**WHAT IS NEEDED**
Search the entries below for "navigation". Report each line where it occurs.

[Data entries]
=======

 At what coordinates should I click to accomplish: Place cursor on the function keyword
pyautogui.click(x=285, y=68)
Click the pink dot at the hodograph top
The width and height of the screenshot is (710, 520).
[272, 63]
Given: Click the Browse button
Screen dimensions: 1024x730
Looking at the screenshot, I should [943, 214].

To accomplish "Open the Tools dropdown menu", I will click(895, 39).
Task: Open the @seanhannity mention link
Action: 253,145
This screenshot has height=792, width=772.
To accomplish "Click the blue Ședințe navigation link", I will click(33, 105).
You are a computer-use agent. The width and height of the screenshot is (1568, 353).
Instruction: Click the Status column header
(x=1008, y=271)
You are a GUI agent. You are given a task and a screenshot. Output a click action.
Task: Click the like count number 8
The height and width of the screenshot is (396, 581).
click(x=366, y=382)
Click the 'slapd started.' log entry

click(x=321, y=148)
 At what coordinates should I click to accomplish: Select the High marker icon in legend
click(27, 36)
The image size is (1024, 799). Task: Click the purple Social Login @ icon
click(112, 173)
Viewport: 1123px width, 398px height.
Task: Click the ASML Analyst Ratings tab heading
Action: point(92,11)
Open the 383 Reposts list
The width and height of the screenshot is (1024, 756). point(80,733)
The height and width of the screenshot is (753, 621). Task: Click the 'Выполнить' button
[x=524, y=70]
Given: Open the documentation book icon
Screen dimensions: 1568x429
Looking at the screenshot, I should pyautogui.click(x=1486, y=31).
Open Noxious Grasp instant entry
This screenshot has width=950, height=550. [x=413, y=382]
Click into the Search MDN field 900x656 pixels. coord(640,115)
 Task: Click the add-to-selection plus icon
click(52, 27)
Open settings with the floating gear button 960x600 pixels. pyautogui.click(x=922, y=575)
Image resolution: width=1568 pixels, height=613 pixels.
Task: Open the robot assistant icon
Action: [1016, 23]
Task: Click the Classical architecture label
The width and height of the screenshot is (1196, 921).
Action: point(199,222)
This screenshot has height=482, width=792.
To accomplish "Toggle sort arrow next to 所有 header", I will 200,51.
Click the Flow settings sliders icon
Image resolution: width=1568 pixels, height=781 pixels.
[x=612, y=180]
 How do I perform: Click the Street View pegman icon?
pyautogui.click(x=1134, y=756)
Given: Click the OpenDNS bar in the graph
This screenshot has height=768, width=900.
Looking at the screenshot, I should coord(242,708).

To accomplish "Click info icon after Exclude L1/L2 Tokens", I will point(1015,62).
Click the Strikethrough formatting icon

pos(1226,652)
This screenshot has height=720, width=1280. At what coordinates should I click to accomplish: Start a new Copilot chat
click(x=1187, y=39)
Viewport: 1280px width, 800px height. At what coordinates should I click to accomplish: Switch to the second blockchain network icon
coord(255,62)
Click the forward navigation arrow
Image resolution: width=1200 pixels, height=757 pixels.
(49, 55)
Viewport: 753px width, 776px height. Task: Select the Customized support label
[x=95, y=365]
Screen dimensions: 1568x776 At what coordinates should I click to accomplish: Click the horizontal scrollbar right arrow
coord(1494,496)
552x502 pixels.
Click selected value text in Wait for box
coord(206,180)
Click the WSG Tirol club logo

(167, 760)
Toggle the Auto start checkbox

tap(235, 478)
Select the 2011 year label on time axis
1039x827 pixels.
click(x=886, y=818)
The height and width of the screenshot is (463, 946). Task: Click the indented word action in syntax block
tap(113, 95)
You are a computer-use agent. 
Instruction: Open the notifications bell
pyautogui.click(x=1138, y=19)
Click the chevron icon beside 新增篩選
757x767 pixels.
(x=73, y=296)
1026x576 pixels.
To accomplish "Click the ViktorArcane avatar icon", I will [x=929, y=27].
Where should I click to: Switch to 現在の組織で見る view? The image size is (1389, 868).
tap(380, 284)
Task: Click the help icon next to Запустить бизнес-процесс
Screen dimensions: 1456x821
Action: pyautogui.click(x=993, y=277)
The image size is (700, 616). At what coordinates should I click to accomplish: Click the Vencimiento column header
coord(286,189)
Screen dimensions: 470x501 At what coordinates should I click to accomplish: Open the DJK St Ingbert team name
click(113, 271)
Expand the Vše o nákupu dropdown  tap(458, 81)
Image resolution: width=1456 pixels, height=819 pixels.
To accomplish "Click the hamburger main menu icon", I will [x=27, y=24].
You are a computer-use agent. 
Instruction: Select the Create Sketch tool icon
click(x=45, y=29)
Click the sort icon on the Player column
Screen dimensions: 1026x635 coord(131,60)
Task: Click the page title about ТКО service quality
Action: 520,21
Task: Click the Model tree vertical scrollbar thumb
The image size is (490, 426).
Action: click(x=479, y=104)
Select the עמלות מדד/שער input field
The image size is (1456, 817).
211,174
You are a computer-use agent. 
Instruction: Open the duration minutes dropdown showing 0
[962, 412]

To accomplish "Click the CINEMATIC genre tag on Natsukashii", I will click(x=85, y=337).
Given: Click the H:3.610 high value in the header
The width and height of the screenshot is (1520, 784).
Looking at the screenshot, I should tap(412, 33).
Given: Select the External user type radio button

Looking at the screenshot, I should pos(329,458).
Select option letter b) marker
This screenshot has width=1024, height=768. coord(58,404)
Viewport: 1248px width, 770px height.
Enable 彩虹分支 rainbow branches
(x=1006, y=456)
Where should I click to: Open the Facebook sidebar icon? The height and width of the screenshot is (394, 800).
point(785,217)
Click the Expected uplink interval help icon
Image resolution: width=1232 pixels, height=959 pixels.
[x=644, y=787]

=======

**SOLUTION FOR THIS PROBLEM**
To accomplish "Click the blue Ședințe navigation link", I will click(33, 105).
Click the forward navigation arrow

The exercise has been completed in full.